Alô, SSAP!
Combinámos partilhar memórias. Falar delas, talvez escrevê-las. (Estão lembrados?)
O nosso reencontro vem aí, muito em breve...
Pensei nisso. Lembrei-me de como a minha mãe me ajudou a gostar de ler...
Uma memória de gratidão.
Aqui vai!
Oiço muito boa gente falar de
histórias que lhes contavam na infância, de poemas que aprenderam a recitar e que
sabem de cor. De grandes bibliotecas que havia lá em casa e de pais leitores.
De livros proibidos, alguns fechados à chave, que aguçavam o prazer de ler. De como
isso contribuiu para o seu gosto pela literatura.
Posso estar a ser injusta, mas
creio que não tive essa sorte. Na verdade, não conservo sequer a memória de escutar
histórias ao deitar. Tal não me surpreende: a minha mãe sempre pôs em primeiro
lugar ter a casa num brinquinho, não deixar
nada à espera do dia seguinte, despachar-se para finalmente repousar, gemendo
de cansaço até dar por findas as tarefas de cada dia.
Esta mãe, professora que o marido
não quis que trabalhasse “fora de casa”, exercendo a sua profissão, tornou-se
doméstica exímia. Não deixou, contudo, de ser uma grande promotora de leitura.
Era escasso o plafond financeiro, oh se era!, mas
comprava-me livros, quando eu pedia e ela podia. Não arranjava tempo para os
ler comigo, realmente não, mas dispunha-se a ouvi-los; ela lidando e eu lendo.
Lembro-me de, por norma, eu o fazer sentada na mesa da cozinha. Ou então na
varanda. De ler com prazer, acreditando dar-lhe esse mesmo prazer, enquanto cozinhava ou cosia. Provava-me
estar atenta. Pelo meio, dava-me um sinónimo, respondia-me a alguma dúvida,
rematava a leitura com um provérbio…: Querer
é poder. Devagar se vai ao longe. Mais vale um
pássaro na mão do que dois a voar. Quem ri por último, ri melhor.

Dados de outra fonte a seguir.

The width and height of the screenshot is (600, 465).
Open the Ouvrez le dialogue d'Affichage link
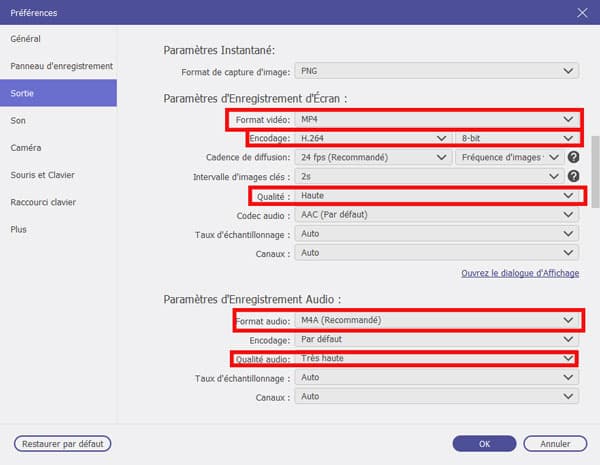(519, 273)
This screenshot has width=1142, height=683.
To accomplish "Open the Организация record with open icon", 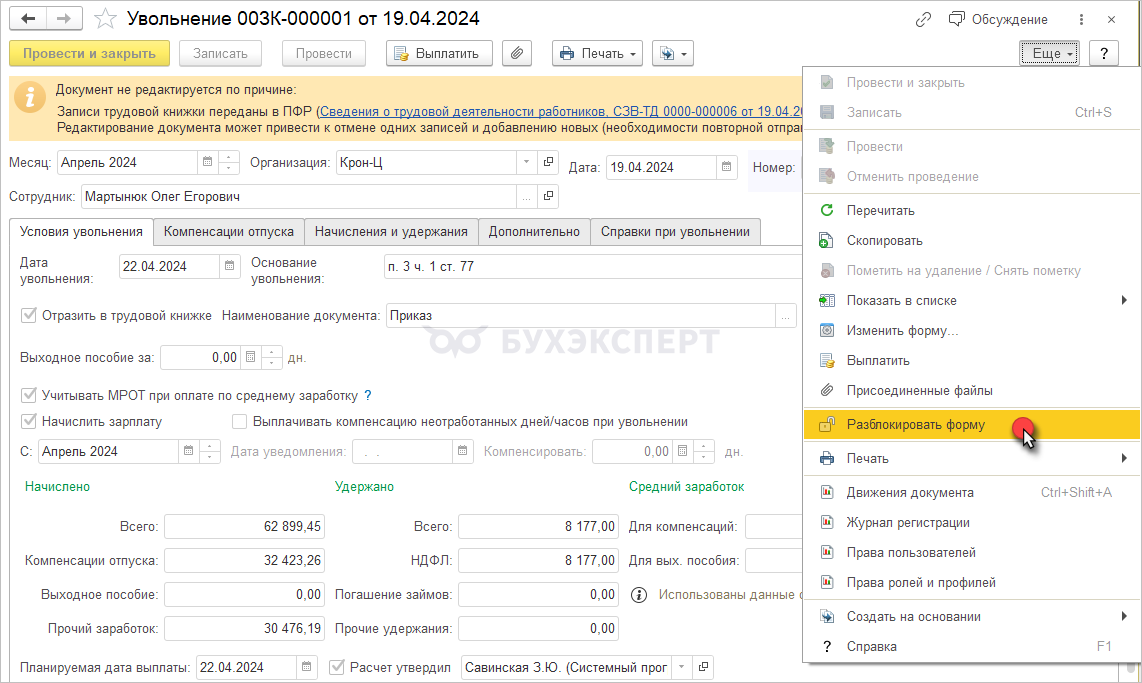I will 548,162.
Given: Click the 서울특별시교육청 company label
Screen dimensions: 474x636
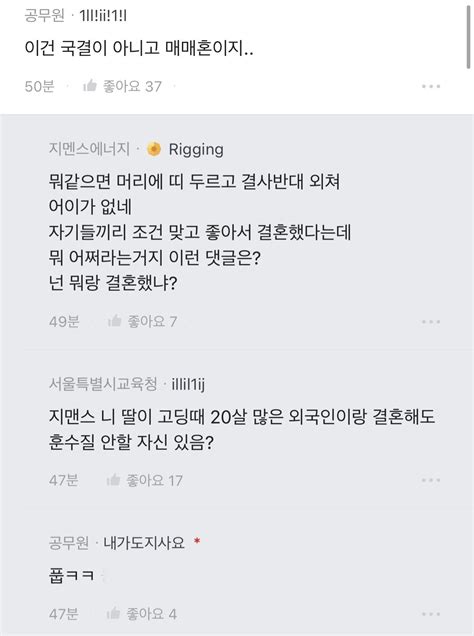Looking at the screenshot, I should pos(103,384).
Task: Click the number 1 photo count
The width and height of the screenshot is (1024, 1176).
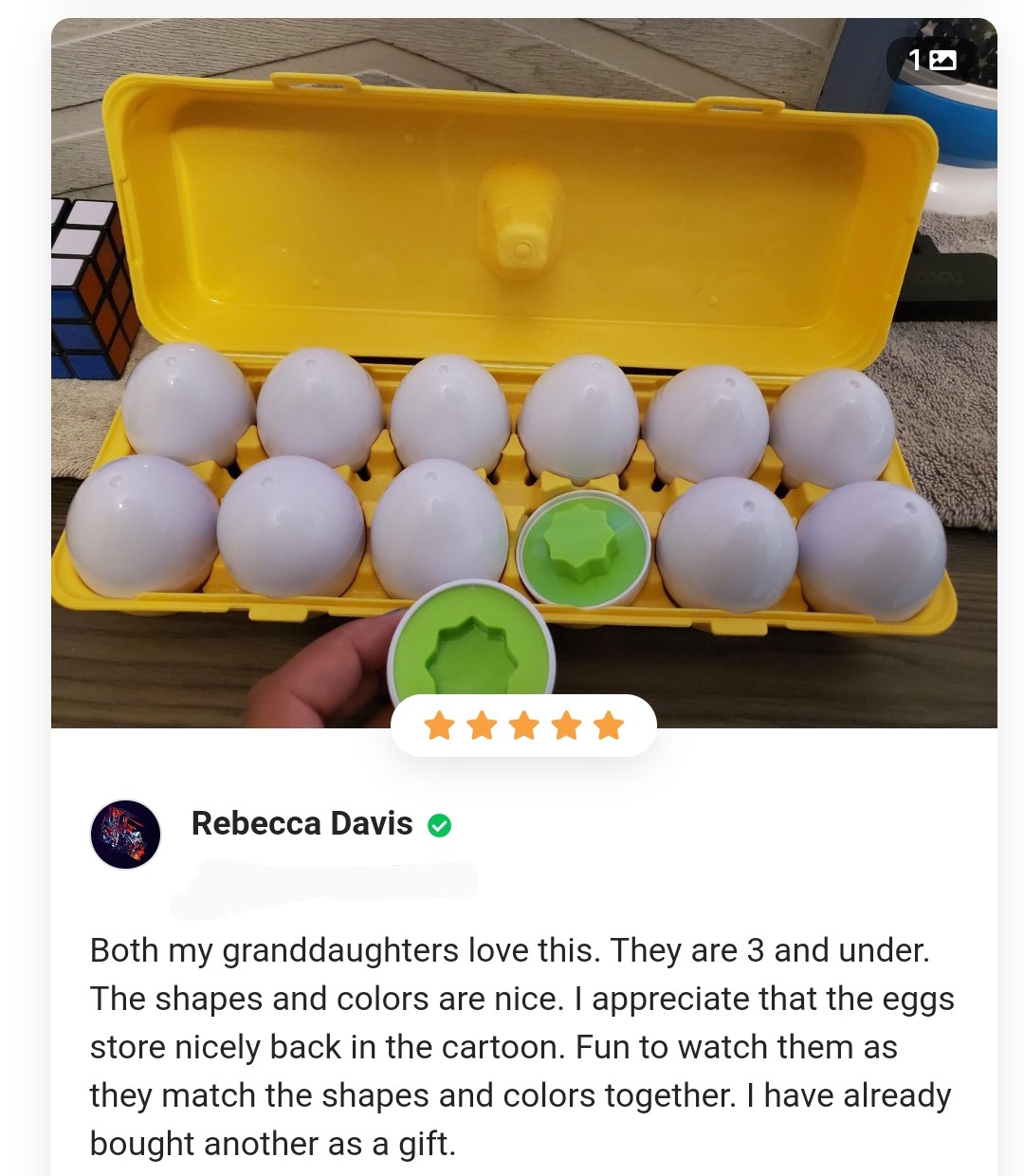Action: point(915,60)
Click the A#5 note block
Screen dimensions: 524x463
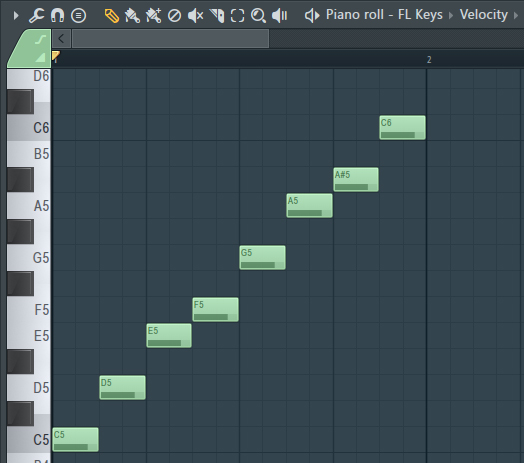tap(356, 180)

A estrutura de uma carta e de um
envelope, também as apreendi com a sua ajuda. Era escrita regular para família
que vivia a duas semanas de viagem de navio a vapor, isto é, além-mar, a milhas
de distância… Começava-se pelo rascunho - que era depois corrigido e passado a
limpo. E a seguir passado a limpo tantas vezes quantas as necessárias, até
ficar sem erros de ortografia nem rasuras, e sem apresentar nenhum dos temíveis
borrões da caneta de aparo ou da de tinta permanente que eram usadas nesse
tempo. Tudo a ser reescrito cada vez com maior sacrifício e com mais ralhetes
pelo meio. Até vir o suspiro libertador: “Enganaste-te outra vez aqui…, mas pronto,
fica assim!”… (Ainda oiço esse suspiro.)
Era professora, daquele tempo, pois.
(Já disse, não é verdade?...)
Ora a minha mãe, com a sua
formação e recursos, a seu modo, foi a minha mediadora de leitura e escrita. Conservo
esta paixão.
Sempre é verdade que todos os caminhos vão dar a Roma.